Munch, Edvard

At the Sonderbund art exhibition in Cologne in 1912 Edvard Munch, not yet 50 years old, was celebrated as one of the founders of modern European painting. His significance as a pioneer and innovator was compared to masters such as Cezanne, van Gogh and Gauguin. The perception of Munch as one of the most important prerequisites and inspirational sources of 20th century visual art has in subsequent years been unequivocally confirmed in the annals of art history. It is primarily his graphic works and paintings from the 1890s – in particular the motifs that are included in the Frieze of Life – that have secured him his central position in art history.

Edvard Munch was born December 12th 1863 in Løten in Hedmark County, but the family soon moved to Kristiania (Oslo) where his father was appointed regimental doctor at Akershus Fortress the following year. The little family consisting of the parents Laura and Christian, and the siblings Edvard and Sofie, settled in the vicinity of the Fortress under rather poor conditions – where the three youngest children, Andreas, Laura and Inger, were born. In 1868, when Edvard was only five years old, his mother died of tuberculosis. This is how he rather gloomily described his family’s unfortunate health situation: “My mother came from peasant stock, a strong-willed family, but one whose roots were worm-eaten by the bug of consumption.” His mother’s sister, Karen Bjølstad, took over management of the household and the rearing of the children, and she would become an invaluable support in Edvard’s life. In 1877 the family was once again struck by tragedy when the eldest sister Sofie also died of tuberculosis.

In 1880, when Munch was 17 years old, he would make the most momentous decision of his life: “My decision now is precisely to become a painter.” These were prophetic words. During the subsequent years he studied at the Royal School of Art and Design in Oslo, he received critique by one of the leading Norwegian painters of the time Christian Krohg, and in 1885 he was awarded his first travel grant and departed resolutely for Paris. There he saw the historical art collections at the Louvre and gained impulses from contemporary art at the Paris Salon. Munch received the Government Scholarship for Artists for three consecutive years, from 1889 to 1891, which again provided him with the means to travel and become acquainted with the most advanced European art.

Stored items:

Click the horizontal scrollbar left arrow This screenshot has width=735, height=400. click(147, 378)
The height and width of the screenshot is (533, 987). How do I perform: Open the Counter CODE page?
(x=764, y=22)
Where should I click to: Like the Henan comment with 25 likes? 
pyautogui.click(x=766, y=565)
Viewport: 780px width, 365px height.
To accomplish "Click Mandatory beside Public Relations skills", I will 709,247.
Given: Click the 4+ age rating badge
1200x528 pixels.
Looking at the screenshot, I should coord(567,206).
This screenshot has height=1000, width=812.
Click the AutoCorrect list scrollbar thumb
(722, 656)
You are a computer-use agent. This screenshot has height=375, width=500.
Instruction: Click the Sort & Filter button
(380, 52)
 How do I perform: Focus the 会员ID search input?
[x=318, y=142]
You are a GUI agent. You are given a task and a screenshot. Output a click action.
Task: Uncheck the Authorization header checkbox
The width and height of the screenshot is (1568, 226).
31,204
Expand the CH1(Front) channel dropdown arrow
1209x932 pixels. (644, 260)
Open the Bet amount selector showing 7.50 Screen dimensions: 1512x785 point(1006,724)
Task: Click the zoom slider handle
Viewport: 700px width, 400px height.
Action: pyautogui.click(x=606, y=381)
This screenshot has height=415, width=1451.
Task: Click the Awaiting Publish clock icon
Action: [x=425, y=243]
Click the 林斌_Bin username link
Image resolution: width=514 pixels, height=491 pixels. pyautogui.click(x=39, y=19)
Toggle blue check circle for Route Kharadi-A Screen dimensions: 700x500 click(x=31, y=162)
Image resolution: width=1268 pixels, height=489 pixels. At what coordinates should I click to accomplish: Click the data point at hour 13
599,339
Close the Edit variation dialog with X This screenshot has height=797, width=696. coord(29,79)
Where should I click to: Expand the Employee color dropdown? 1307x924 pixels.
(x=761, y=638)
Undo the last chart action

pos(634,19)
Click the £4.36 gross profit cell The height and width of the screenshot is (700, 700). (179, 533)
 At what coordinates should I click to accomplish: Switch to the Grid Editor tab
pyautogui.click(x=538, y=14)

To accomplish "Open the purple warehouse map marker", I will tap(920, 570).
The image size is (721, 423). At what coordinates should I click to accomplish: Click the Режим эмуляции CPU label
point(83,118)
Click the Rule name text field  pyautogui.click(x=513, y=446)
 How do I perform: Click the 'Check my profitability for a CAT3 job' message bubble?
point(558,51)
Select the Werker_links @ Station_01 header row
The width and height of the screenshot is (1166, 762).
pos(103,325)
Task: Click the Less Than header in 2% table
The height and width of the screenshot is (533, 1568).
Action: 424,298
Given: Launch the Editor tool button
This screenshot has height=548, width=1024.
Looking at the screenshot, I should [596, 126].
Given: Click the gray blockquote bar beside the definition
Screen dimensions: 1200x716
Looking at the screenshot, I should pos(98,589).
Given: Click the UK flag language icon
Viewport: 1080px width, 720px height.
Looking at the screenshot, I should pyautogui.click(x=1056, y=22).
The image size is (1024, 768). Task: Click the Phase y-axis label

QUESTIONS ON THE MATERIAL:
- A) Answer these from the Munch page above:
(i) In what year was Munch celebrated at the Sonderbund art exhibition in Cologne?
(ii) Who took over management of the household and the rearing of the children after his mother died?
(iii) For which years did Munch receive the Government Scholarship for Artists?
- B) Please print, word for word, the part of the Munch page that opens with the words containing "In 1880, when" and closes with "advanced European art.".

SET OF ANSWERS:
- A)
(i) 1912
(ii) Karen Bjølstad, his mother's sister
(iii) From 1889 to 1891

- B)
In 1880, when Munch was 17 years old, he would make the most momentous decision of his life: “My decision now is precisely to become a painter.” These were prophetic words. During the subsequent years he studied at the Royal School of Art and Design in Oslo, he received critique by one of the leading Norwegian painters of the time Christian Krohg, and in 1885 he was awarded his first travel grant and departed resolutely for Paris. There he saw the historical art collections at the Louvre and gained impulses from contemporary art at the Paris Salon. Munch received the Government Scholarship for Artists for three consecutive years, from 1889 to 1891, which again provided him with the means to travel and become acquainted with the most advanced European art.